Plan Implementation Analysis Worksheet (Partial)
Possible Effect Back-up Action Clear Signal Job Safety Analysis
Do this column fifth
Do this column sixth
Do this column seventh
Do this column at any time, do it often

Notice the far right column. JSA is an integral part of Plan Implementation Analysis!

4) Tie safety incentives to overall organizational safety improvement

Safety incentives should be associated with the organization as a whole. Not with a person. Not with a department. Not with an operating area. With the whole organization.

Safety is not a competition. Absolute Safety, 365 is a way of life. When safety is measured and published by department, the focus on organizational safety is lost, and there is a de-facto competition in place. This creates the “my shop is safer than your shop” mentality. What we want is “our organization is a safe place to work” mentality.

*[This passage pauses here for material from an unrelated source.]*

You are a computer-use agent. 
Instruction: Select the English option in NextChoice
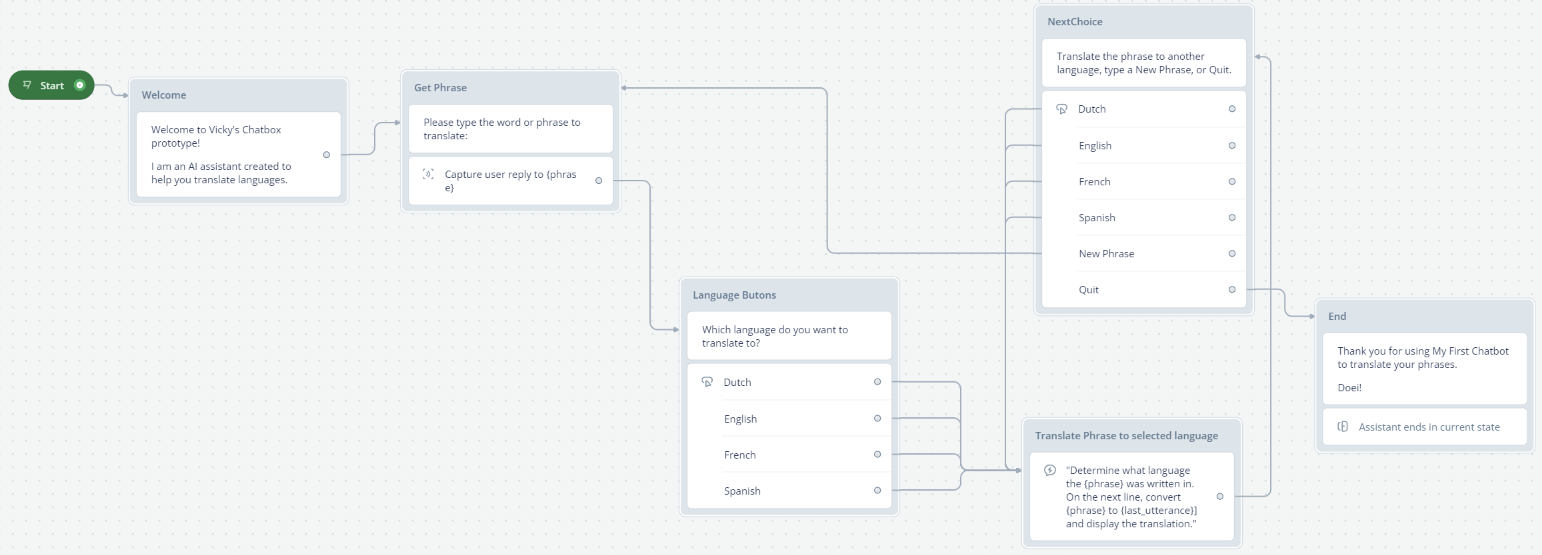1095,146
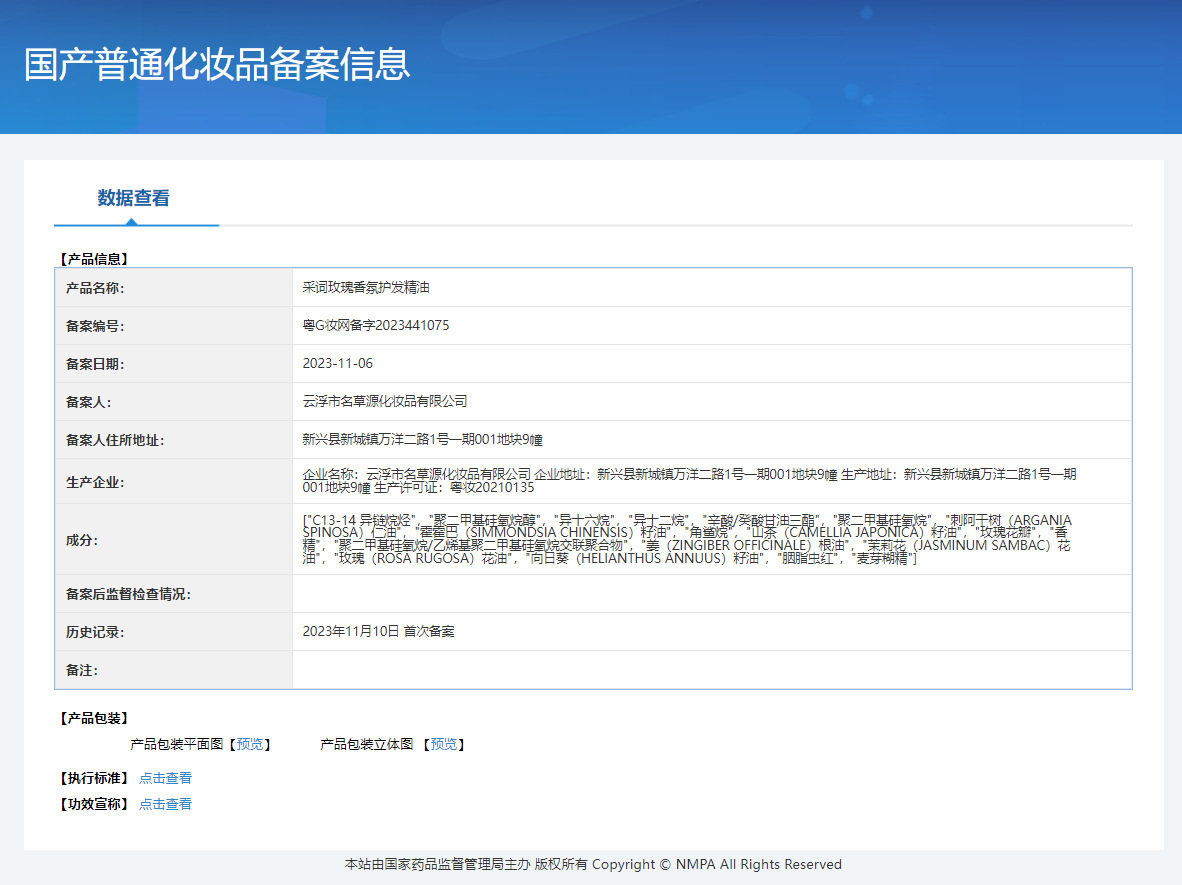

The best rewards for safety are company-wide. In one organization with which we worked, the reward for 3 safe years was the organization donating a new children’s wing to the local hospital. There was virtually universal pride within that work force for that accomplishment and increased attention to and pride in creating an Absolute Safety, 365 workplace.

5) Make it anonymous

Although it may be tempting to track the identities of those who do/don’t choose at-risk behaviors, without anonymity employees will fail to buy into safety observations, conversations and reporting out of fear of retribution.


Absolute Safety, 365 requires that all members of the organization think and work as a team and that safety is seen as integral to the job. Behavioral observations are an important tool in the total safety effort. Incorporate the ideas listed above so that this tool doesn’t go to waste.